そう言うと呼びに来た男性と鈴は部屋を出て行った。


「作成の方は進んでいますか?」

「はい。エルガーさんも久しぶりに燃えていますよ。私は比較的最近入った者ですが、エルガーさんがあんなになっているのは初めて見ます。」

「職人魂に火をつけちゃったかな?」

「みたいですね。」


二人は話しながら工房へと向っていた。

工房に近づくにつれて金属音が聞こえてきた。


二人が中に入ると何やら金属を伸ばしているエルガーの姿があった。


「お、来たな。」

「来ました。」

「早速で悪いがさっきのちょいともう一回見せてくれないか?その、バネとか言うのがうまく作れなくてな。もう一度見てみようと思ったんだ。お前は作業に戻ってろ。」

「はい!」

「良いですよ。」


鈴はM4を出現させるとマガジンを外し、分解を始めた。

そしてマガジンからバネを取り外すとそれをエルガーに手渡した。


「どこから出てきてるのかは気になるが…この細いのが弾を送り出すのに必要な物なんだよな。

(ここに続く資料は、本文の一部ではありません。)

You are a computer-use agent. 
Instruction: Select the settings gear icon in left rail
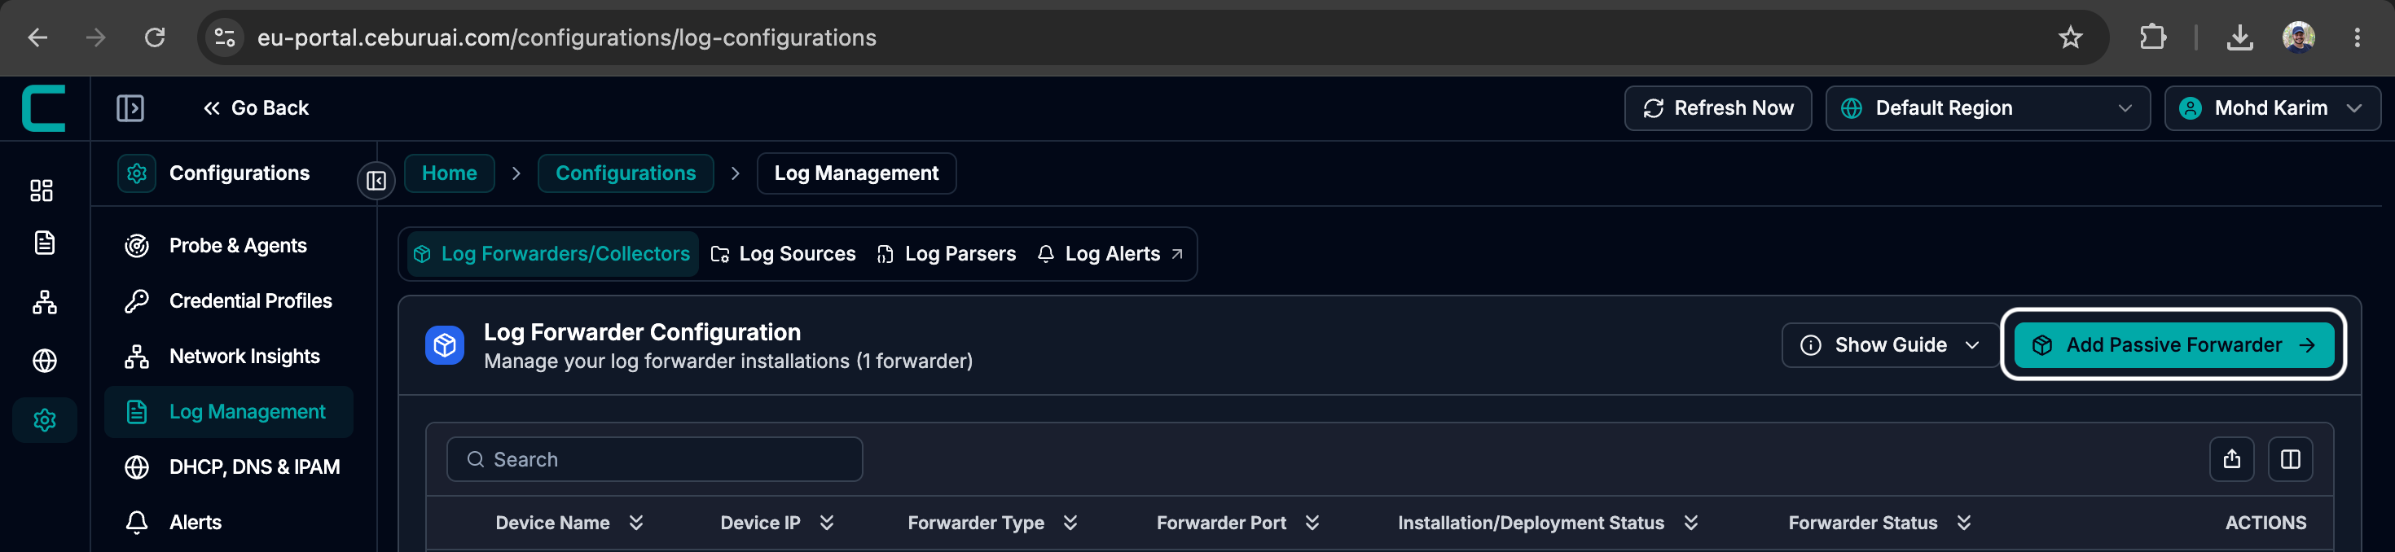pyautogui.click(x=44, y=420)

」

「はい。バネの弾性を使って弾を押し上げるのに必要なんです。」

「しかし、まぁ…こんな細くするのは難しいな…なにか良い方法はないか…?」


エルガーはバネを見ながら考えを巡らせていた。


「細くなくてもいいのでは?」

「いや、作ってみたんだが反発が強すぎて使い物にならなくてな。」

「え!?もう作ったんですか?」

「ああ。試作品なら一個出来ているぞ。」


そう言うと一個のバネを鈴に投げ渡した。


「っとと。…ちょっと堅いですね。」

「意外と力有るじゃねえか!そうなんだよ、太すぎるせいでどうしようもないんだこりゃあ。」

「うーん…。」


鈴は工房の中を見渡した。

鉄を溶かすのに使われているだろう炉、鉄床、砥石、グラインダーと思われる足踏式の物。


「あー。鉄を細く作って削ってみてはどうですか?」

「たしかに細くできるが、時間がかかりすぎるだろ。」

「うーん。」


二人は工房のテーブルで唸りながら考え込んでいた。


「エルガーさんが悩むなんて珍しい。」

「明日槍でも降るんじゃないか?」


ハハハっと笑っていると、二人に拳骨が降り注いだのだった。

バネも針金も開発されていないので、マガジンに使われるバネに悪戦苦闘しています。

バネは引き伸ばして徐々に細くして行くのですが、そんなこと知るわけもないのであえて悩ませています。

全てがうまくいくとは限りません。

火薬は魔法で代用することにより解決しましたが…。